1

Has anyone tried using Alibaba Cloud SDKs to create a real-time video call apps? As I ask the support they said video call service is not available for international Alibaba cloud but the Chinese one does. They also mentioned that I could try making using their SDKs. I'm asking them about the mentioned SDKs right now, what are those SDKs.

If there's anyone who has experience in the related field or technologies, please help me figure out whether is it worth making it using Alibaba cloud or go with other cloud service, since Alibaba cloud does not support multi-clouds.

It would be much appreciated thanks!!!

Related document from Alibaba based in China:

Speech to text from audio data in RTC [Windows]

Speech to text from audio data in RTC [Android]

Real-time speech recognition

Alibaba Cloud Machine Translation

1 Answers1

1

The good news: there are many potential providers and options for cobbling something together.

The bad news: this problem is not easy, and the products from the top research and product teams are not very robust.

You can find the list of all self-serve machine translation API providers at modelfront.com/compare. Most of those same providers also offer speech recognition APIs, and speech recognition is also available on many devices.

But, depending on your scenario, you may be better off using a speech-to-speech approach (vs. glueing together multiple systems), and even a local model (vs. an external API), for three reasons: quality and latency, and the interaction of the two - which is that users don't want to wait for the full sentence, but also don't like translated text flickering as new words come.
--------
> PROBLEM STATEMENT: Write out, word for word, the portion of the Alibaba Cloud video call thread that starts at "If there's anyone" and stops after "much appreciated thanks!!!".

> Saved entries:
--------
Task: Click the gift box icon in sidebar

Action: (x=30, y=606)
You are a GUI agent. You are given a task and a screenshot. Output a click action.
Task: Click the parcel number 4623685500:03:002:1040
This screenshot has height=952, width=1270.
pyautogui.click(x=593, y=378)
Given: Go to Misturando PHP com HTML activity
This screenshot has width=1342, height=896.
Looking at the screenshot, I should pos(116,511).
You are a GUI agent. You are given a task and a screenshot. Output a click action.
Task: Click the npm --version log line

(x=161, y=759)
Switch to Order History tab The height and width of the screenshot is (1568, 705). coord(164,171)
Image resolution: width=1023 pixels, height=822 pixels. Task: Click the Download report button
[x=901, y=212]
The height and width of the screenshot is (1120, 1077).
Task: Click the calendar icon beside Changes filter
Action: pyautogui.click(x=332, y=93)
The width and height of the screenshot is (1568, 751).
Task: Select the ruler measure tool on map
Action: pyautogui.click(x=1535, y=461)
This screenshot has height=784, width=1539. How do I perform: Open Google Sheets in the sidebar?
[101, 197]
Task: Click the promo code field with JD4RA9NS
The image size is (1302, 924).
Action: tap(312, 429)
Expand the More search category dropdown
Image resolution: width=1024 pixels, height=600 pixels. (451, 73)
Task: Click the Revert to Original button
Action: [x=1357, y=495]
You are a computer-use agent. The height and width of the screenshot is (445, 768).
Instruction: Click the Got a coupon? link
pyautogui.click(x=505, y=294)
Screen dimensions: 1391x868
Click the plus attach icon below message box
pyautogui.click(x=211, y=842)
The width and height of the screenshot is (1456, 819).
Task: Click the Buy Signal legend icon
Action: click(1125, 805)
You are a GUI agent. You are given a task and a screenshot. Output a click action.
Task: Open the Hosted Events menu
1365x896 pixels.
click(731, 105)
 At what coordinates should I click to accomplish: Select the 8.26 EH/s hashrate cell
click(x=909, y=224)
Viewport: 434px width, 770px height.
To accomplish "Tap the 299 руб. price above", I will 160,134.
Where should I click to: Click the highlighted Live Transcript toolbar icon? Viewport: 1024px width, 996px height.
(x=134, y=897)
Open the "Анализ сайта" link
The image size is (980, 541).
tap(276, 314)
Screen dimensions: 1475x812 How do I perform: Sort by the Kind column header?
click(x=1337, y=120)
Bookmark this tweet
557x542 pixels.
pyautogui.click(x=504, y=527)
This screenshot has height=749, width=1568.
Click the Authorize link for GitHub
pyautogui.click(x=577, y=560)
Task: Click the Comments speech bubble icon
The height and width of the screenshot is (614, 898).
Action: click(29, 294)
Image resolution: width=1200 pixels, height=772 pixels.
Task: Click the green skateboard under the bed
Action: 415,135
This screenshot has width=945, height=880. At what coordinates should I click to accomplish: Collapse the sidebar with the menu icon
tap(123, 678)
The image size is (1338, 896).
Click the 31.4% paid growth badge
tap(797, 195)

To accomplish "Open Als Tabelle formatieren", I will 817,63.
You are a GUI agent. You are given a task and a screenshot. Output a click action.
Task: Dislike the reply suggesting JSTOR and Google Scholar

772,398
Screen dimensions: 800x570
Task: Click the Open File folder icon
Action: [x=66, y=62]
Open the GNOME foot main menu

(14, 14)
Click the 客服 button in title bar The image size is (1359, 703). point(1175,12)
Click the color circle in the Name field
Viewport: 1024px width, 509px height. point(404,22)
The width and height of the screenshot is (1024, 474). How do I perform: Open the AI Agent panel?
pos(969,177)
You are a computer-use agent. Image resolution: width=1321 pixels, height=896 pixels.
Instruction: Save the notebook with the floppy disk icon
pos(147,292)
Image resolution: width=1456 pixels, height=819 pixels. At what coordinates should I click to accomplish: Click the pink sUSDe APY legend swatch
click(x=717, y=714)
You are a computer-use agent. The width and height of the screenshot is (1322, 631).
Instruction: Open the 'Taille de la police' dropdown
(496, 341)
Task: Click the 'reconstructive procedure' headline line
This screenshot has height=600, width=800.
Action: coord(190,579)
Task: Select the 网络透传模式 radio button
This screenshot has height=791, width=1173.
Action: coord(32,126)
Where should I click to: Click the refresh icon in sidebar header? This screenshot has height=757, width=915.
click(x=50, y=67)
--------
> THE RESULT:
If there's anyone who has experience in the related field or technologies, please help me figure out whether is it worth making it using Alibaba cloud or go with other cloud service, since Alibaba cloud does not support multi-clouds.

It would be much appreciated thanks!!!